OBJETIVO 1 - De acordo com o texto sobre os autores do ataque ao "Charlie Hebdo", quantas pessoas os irmãos mataram na sede do jornal?
OBJETIVO 2 - Escreva a continuação do texto sobre os autores do ataque ao "Charlie Hebdo", começando depois da última frase.

TEXTO DE LEITURA -
Folha de S. Paulo


Autores do ataque ao "Charlie Hebdo" levaram 12 anos se radicalizando

No ano seguinte à invasão do Iraque pelos EUA, um entregador de pizza de 22 anos de Paris sentiu que estava farto. Enojado por imagens de soldados americanos humilhando muçulmanos na prisão de Abu Ghraib, ele planejou ir combater as forças americanas. Estudou como usar um fuzil AK-47 na internet.

Foi uma tentativa quase risível de travar jihad (guerra santa), e, quando o dia de embarque se aproximava, Chérif Kouachi começou a sentir mais insegurança. Quando a polícia o prendeu horas antes de seu voo da Alitalia que partiria às 6h45 do dia 25 de janeiro de 2005, ele ficou aliviado.

"Tive vontade de cair fora, várias vezes. Não queria morrer lá", disse a investigadores mais tarde. "Disse que se eu recuasse, me chamariam de covarde, então decidi ir assim mesmo, apesar das reservas que eu tinha."

Uma década mais tarde, Chérif Kouachi, ladeado por seu irmão mais velho, Said, 34, não teve mais dúvidas no momento em que os dois jihadistas, vestidos de preto e usando coletes à prova de balas e outros equipamentos, deram a uma plateia global uma demonstração implacável de terrorismo.

Entrando com precisão militar na sede do jornal satírico "Charlie Hebdo", em Paris, eles mataram 12 pessoas em nome do islã.

Então, nas horas antes de os dois irmãos morrerem em tiroteio com a polícia, Chérif atendeu um telefonema de um repórter, para assegurar que o mundo soubesse que eles agiram em nome do ramo da Al Qaeda no Iêmen.

EXTRATO DE DADOS -
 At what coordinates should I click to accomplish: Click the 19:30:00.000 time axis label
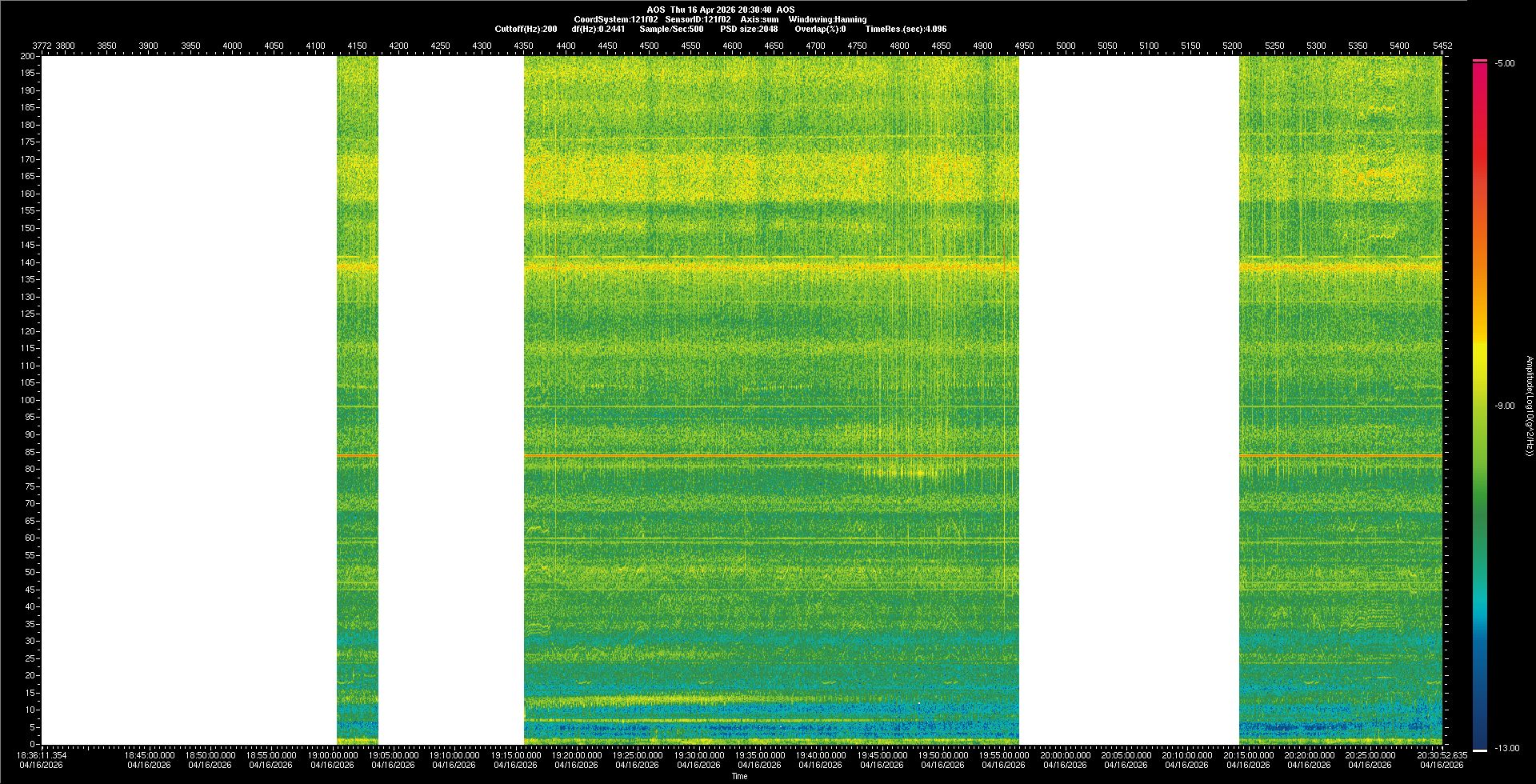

RESPOSTA CORRETA 1 - 12 pessoas.

RESPOSTA CORRETA 2 -
PRISÃO

Os dez anos de evolução, de amador facilmente assustado para assassino endurecido, é uma história de radicalismo que aconteceu diante dos olhos das autoridades francesas, que tiveram Chérif nas mãos por duas vezes.

Depois de ser detido em 2005, ele passou 20 meses na prisão. Ali, conheceu e virou seguidor do agente-chefe da Al Qaeda na França, Djamel Beghal.

Chérif também fez amizade com um ladrão condenado, Amedy Coulibaly, que iria sincronizar seu próprio ataque com o dos irmãos Kouachi, matando uma policial e mantendo reféns em um mercado kosher nos dias seguintes ao massacre do "Charlie Hebdo", elevando o número de mortos para 17.

O "New York Times" teve acesso a milhares de páginas de documentos legais que revelam a trajetória de radicalização dos irmãos Kouachi e de Coulibaly.

Eles aprenderam a ser discretos, raspando a barba regularmente e trajando jeans e tênis, sem revelar qualquer indício de seus planos ou crenças jihadistas. Depois que pelo menos um dos Kouachi viajou ao Iêmen, em 2011, os EUA alertaram a França.

Mas três anos de monitoramento dos irmãos não renderam nada, e a vigilância deles foi suspensa na metade de 2014, disse Louis Caprioli, vice-chefe da unidade doméstica de antiterrorismo da França entre 1998 e 2004.

ÓRFÃOS

Chérif e Said Kouachi tinham 12 e 14 anos em 1994, quando a mãe deles adoeceu, e foram enviados ao Centre des Monédières, um centro de adoção em Treignac, na região central da França. O pai deles tinha morrido anos antes, e, quando sua mãe também morreu, o centro, onde os garotos dormiam três em cada quarto, passou a ser seu único lar.

Os dois pareceram se desenvolver bem, apesar de todos os percalços. Said cursou administração hoteleira, e seus colegas o elegeram representante da classe. Os dois irmãos jogavam futebol no clube A. S. Chambertoise.

"Eles riam e jogavam como adolescentes normais", comentou o presidente do clube, Alain Lescaux. "Não havia nada que pudesse indicar o que acabariam fazendo."

Por volta de 2000 os dois irmãos se mudaram para Paris, vivendo no 19° distrito, bairro da periferia com grande população de imigrantes muçulmanos. Chérif Kouachi conseguiu um emprego entregando pizza. Ele fumava maconha regularmente, conforme diria aos promotores mais tarde.

Depois do início da invasão do Iraque, em 2003, os irmãos começaram a assistir às orações na mesquita Adda'wa. Foi ali que conheceram Farid Benyettou, que tinha 22 anos na época e era filho de imigrantes argelinos.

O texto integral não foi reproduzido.